CHAPEL HILL, N.C.
Eight young U.S. football players, including seven in high school and one playing in a Pop Warner league, died last year as a direct result of injuries suffered on the field, according to a new study published by the University of North Carolina at Chapel Hill. Three other players died of heatstroke during the 2001 season, and 12 others died in ways not directly tied to the game but more from natural causes provoked by vigorous exercise.
The UNC faculty member who led the study called the heat-related deaths “just unbelievable” because 20 young men have died in that manner since 1995. Last year, one death occurred in high school, one in college and one in the National Football League.
“We are concerned about all these deaths of course but especially those that resulted from heatstroke, which are almost always preventable,” says Dr. Frederick Mueller, professor and chair of physical education, exercise and sport science. “Coaches, players and even parents need to remember how to prevent these tragedies, and that’s not hard to do. The current rash of avoidable deaths is very much like the toll we used to see years ago before managers and other helpers started giving players water anytime they needed it.”

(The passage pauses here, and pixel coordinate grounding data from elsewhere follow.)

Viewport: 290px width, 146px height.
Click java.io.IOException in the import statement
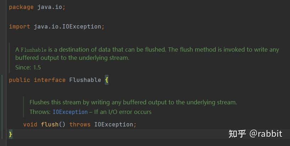(x=67, y=26)
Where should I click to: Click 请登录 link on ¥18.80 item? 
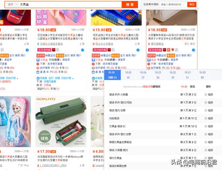tap(66, 60)
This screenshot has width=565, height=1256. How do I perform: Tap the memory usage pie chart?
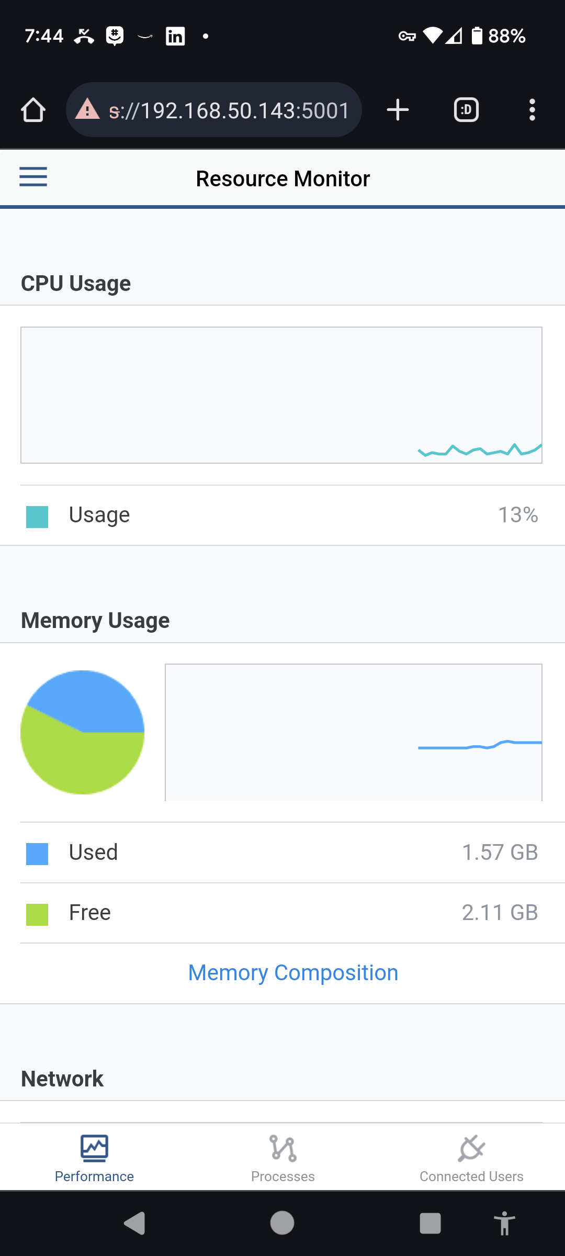click(x=82, y=732)
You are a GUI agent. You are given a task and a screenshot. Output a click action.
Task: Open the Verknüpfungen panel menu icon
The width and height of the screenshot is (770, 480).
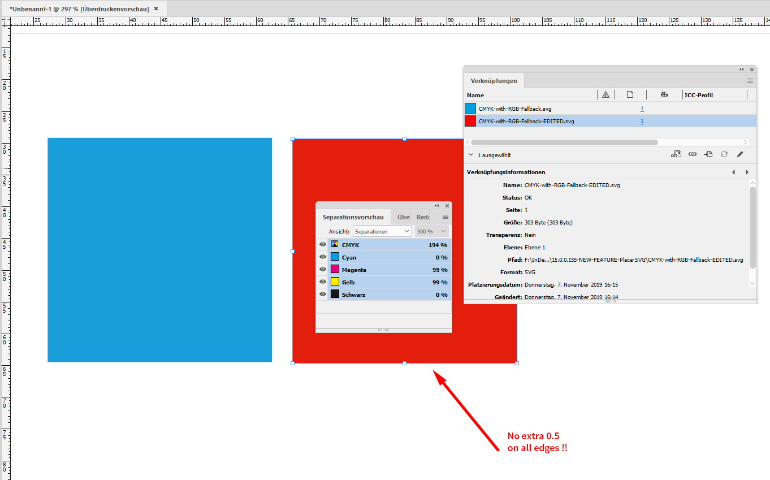point(750,81)
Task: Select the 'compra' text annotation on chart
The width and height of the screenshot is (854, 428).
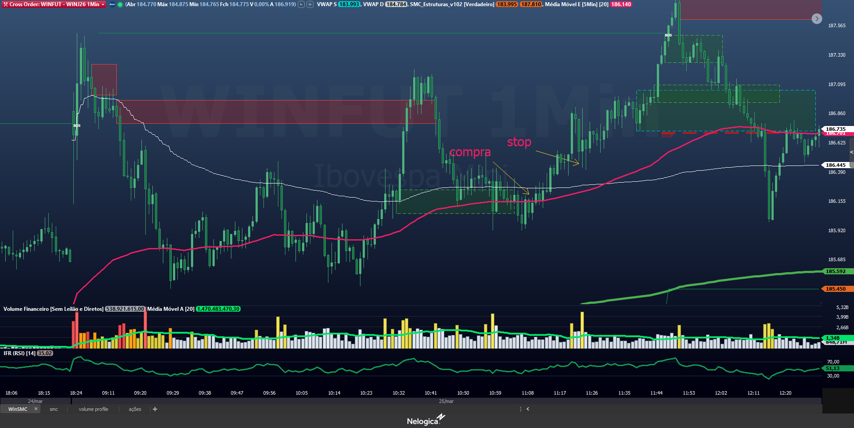Action: (x=470, y=152)
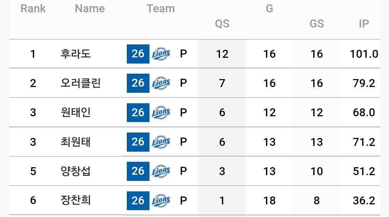Click the G column header

click(x=269, y=8)
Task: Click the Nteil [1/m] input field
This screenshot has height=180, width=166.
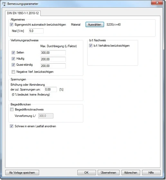Action: pos(36,31)
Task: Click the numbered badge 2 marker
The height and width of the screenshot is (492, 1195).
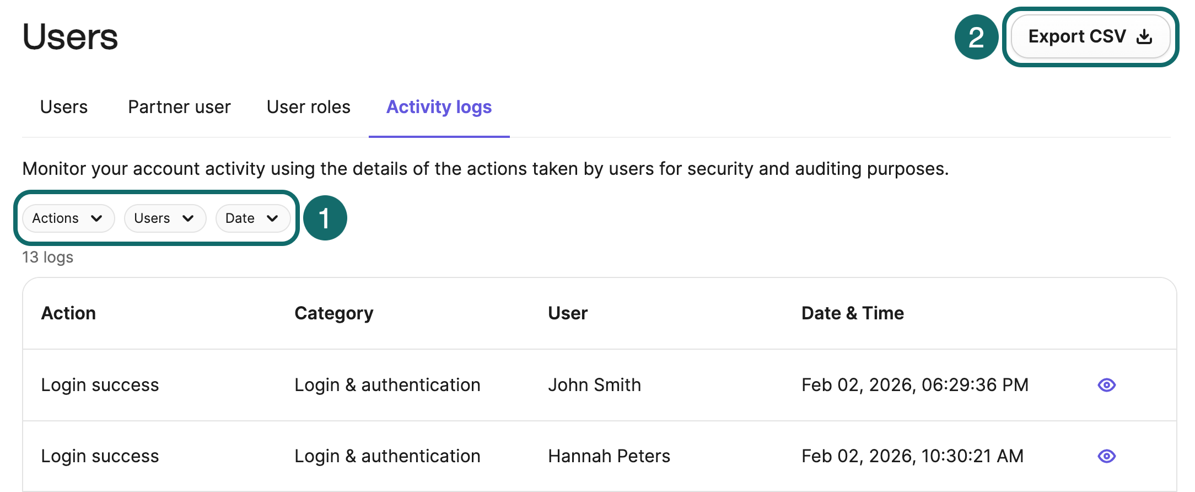Action: tap(976, 37)
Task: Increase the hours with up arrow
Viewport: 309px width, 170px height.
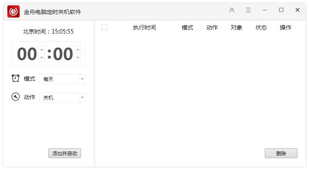Action: click(41, 50)
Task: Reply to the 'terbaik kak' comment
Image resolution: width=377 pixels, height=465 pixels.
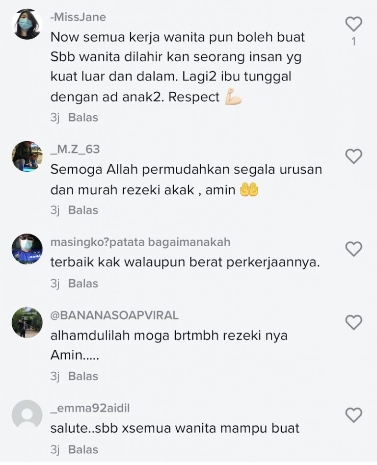Action: pyautogui.click(x=83, y=284)
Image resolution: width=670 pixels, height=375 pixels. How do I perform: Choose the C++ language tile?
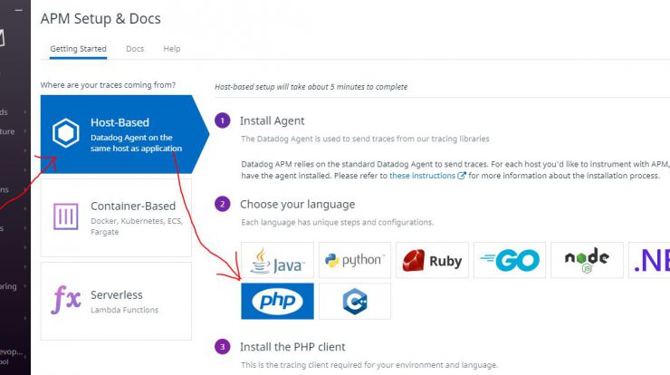[x=355, y=301]
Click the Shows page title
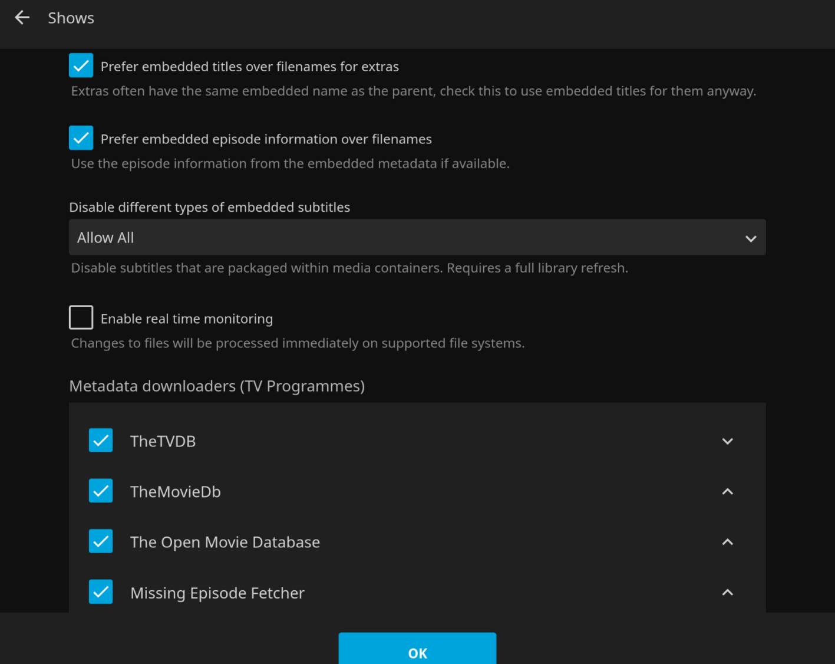835x664 pixels. click(71, 18)
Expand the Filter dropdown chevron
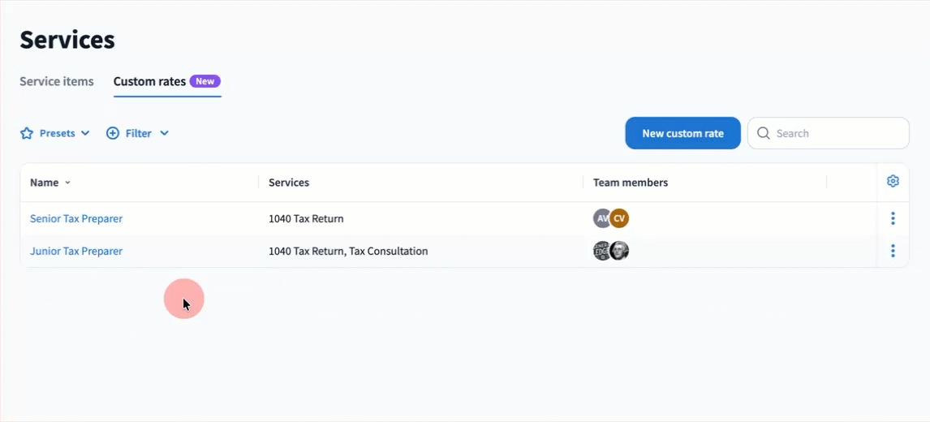Image resolution: width=930 pixels, height=422 pixels. coord(164,133)
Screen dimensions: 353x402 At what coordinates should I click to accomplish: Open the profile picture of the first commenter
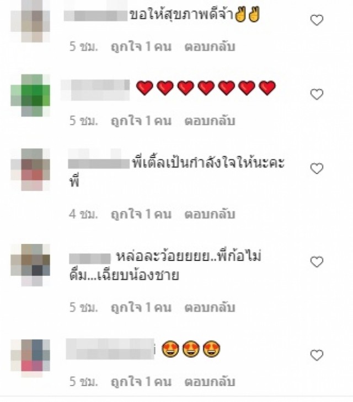(x=30, y=21)
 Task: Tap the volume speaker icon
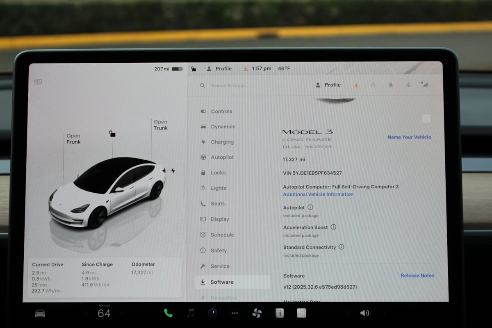click(x=364, y=313)
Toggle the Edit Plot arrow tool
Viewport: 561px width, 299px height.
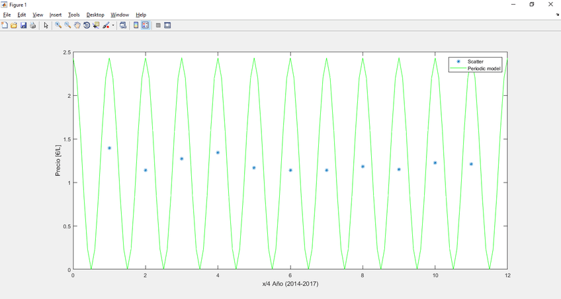point(46,26)
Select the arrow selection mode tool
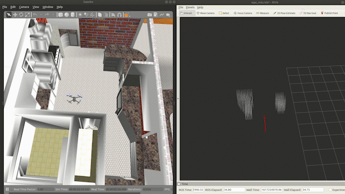This screenshot has width=345, height=194. (x=9, y=15)
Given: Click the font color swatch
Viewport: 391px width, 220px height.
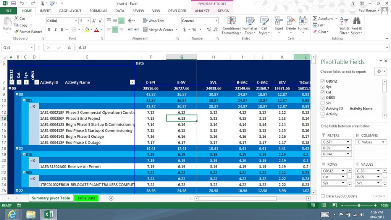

Mueller, chairman of the American Football Coaches’ Committee of Football Injuries, directs the UNC-based National Center for Catastrophic Sports Injuries. Every year, the center issues reports on deaths and severe injuries from amateur and professional sports.
Reports are based partly on newspaper stories from around the United States collected and submitted by about 150 volunteers who monitor sports accidents, along with information from the National Collegiate Athletic Association and the National Federation of State High School Associations.
Six of the “direct” deaths resulted from brain injuries, one from a fractured neck and one from a ruptured spleen. The study also revealed six cases of permanent paralysis from neck injuries — all among high school students — and two permanent brain injuries.
Shorter practices and non-contact drills during which players don’t wear helmets can help prevent heatstroke and reduce accidents, Mueller says. Players should be allowed as much water as they want, and coaches should schedule regular cooling-off breaks.
A Yale University faculty member began the yearly football death and injury survey in 1931. It moved to Purdue University in 1942 and has been at UNC since 1965. The American Football Coaches Association, the National Collegiate Athletic Association and the National Federation of State High School Associations sponsor the study.